» **Problem**
Word for word, set down the entries that follow.

Start of Listed entries

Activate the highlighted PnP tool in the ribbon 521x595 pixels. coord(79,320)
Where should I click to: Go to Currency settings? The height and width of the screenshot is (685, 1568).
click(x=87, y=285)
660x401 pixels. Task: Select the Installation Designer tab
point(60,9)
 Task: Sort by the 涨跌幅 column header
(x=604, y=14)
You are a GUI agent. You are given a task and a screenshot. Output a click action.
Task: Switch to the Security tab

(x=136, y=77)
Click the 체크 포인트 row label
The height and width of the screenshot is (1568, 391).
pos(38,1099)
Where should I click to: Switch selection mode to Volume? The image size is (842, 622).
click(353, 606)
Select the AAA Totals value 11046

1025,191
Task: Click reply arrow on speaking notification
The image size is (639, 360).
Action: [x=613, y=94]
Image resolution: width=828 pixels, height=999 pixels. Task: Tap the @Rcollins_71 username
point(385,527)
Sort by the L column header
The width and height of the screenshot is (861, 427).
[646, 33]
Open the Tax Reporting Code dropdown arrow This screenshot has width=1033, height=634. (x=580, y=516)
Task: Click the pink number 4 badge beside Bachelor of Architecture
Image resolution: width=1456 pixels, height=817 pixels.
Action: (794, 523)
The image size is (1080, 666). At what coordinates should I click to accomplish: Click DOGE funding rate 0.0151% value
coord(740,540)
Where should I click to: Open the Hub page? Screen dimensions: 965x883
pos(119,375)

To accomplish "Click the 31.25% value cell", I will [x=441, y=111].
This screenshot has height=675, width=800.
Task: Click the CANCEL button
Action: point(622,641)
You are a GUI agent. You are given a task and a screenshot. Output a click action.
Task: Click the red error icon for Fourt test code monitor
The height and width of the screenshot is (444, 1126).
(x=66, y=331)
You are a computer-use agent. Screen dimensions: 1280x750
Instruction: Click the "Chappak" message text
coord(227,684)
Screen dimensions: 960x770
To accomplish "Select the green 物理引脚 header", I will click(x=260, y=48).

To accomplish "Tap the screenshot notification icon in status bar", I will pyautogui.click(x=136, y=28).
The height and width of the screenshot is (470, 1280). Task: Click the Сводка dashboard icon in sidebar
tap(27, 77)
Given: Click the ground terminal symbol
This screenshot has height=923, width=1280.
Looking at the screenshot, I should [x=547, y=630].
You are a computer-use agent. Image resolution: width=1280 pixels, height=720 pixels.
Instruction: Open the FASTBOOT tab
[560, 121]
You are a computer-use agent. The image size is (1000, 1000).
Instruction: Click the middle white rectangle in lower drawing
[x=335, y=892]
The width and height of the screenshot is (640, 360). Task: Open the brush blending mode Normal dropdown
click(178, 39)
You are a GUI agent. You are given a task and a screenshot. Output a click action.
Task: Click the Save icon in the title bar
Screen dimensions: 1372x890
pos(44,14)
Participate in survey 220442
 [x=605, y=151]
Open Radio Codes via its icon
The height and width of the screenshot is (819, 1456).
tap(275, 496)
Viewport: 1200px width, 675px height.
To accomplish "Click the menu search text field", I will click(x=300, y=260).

End of Listed entries

» **Result for this exercise**
Activate the highlighted PnP tool in the ribbon 521x595 pixels. coord(79,320)
Where should I click to: Go to Currency settings? The height and width of the screenshot is (685, 1568).
click(x=87, y=285)
660x401 pixels. Task: Select the Installation Designer tab
point(60,9)
 Task: Sort by the 涨跌幅 column header
(x=604, y=14)
You are a GUI agent. You are given a task and a screenshot. Output a click action.
Task: Switch to the Security tab

(x=136, y=77)
Click the 체크 포인트 row label
The height and width of the screenshot is (1568, 391).
pos(38,1099)
Where should I click to: Switch selection mode to Volume? The image size is (842, 622).
click(353, 606)
Select the AAA Totals value 11046

1025,191
Task: Click reply arrow on speaking notification
The image size is (639, 360).
Action: [x=613, y=94]
Image resolution: width=828 pixels, height=999 pixels. Task: Tap the @Rcollins_71 username
point(385,527)
Sort by the L column header
The width and height of the screenshot is (861, 427).
[646, 33]
Open the Tax Reporting Code dropdown arrow This screenshot has width=1033, height=634. (x=580, y=516)
Task: Click the pink number 4 badge beside Bachelor of Architecture
Image resolution: width=1456 pixels, height=817 pixels.
Action: (794, 523)
The image size is (1080, 666). At what coordinates should I click to accomplish: Click DOGE funding rate 0.0151% value
coord(740,540)
Where should I click to: Open the Hub page? Screen dimensions: 965x883
pos(119,375)

To accomplish "Click the 31.25% value cell", I will [x=441, y=111].
This screenshot has height=675, width=800.
Task: Click the CANCEL button
Action: point(622,641)
You are a GUI agent. You are given a task and a screenshot. Output a click action.
Task: Click the red error icon for Fourt test code monitor
The height and width of the screenshot is (444, 1126).
(x=66, y=331)
You are a computer-use agent. Screen dimensions: 1280x750
Instruction: Click the "Chappak" message text
coord(227,684)
Screen dimensions: 960x770
To accomplish "Select the green 物理引脚 header", I will click(x=260, y=48).

To accomplish "Tap the screenshot notification icon in status bar", I will pyautogui.click(x=136, y=28).
The height and width of the screenshot is (470, 1280). Task: Click the Сводка dashboard icon in sidebar
tap(27, 77)
Given: Click the ground terminal symbol
This screenshot has height=923, width=1280.
Looking at the screenshot, I should [x=547, y=630].
You are a computer-use agent. Image resolution: width=1280 pixels, height=720 pixels.
Instruction: Open the FASTBOOT tab
[560, 121]
You are a computer-use agent. The image size is (1000, 1000).
Instruction: Click the middle white rectangle in lower drawing
[x=335, y=892]
The width and height of the screenshot is (640, 360). Task: Open the brush blending mode Normal dropdown
click(178, 39)
You are a GUI agent. You are given a task and a screenshot. Output a click action.
Task: Click the Save icon in the title bar
Screen dimensions: 1372x890
pos(44,14)
Participate in survey 220442
 [x=605, y=151]
Open Radio Codes via its icon
The height and width of the screenshot is (819, 1456).
tap(275, 496)
Viewport: 1200px width, 675px height.
To accomplish "Click the menu search text field", I will click(x=300, y=260).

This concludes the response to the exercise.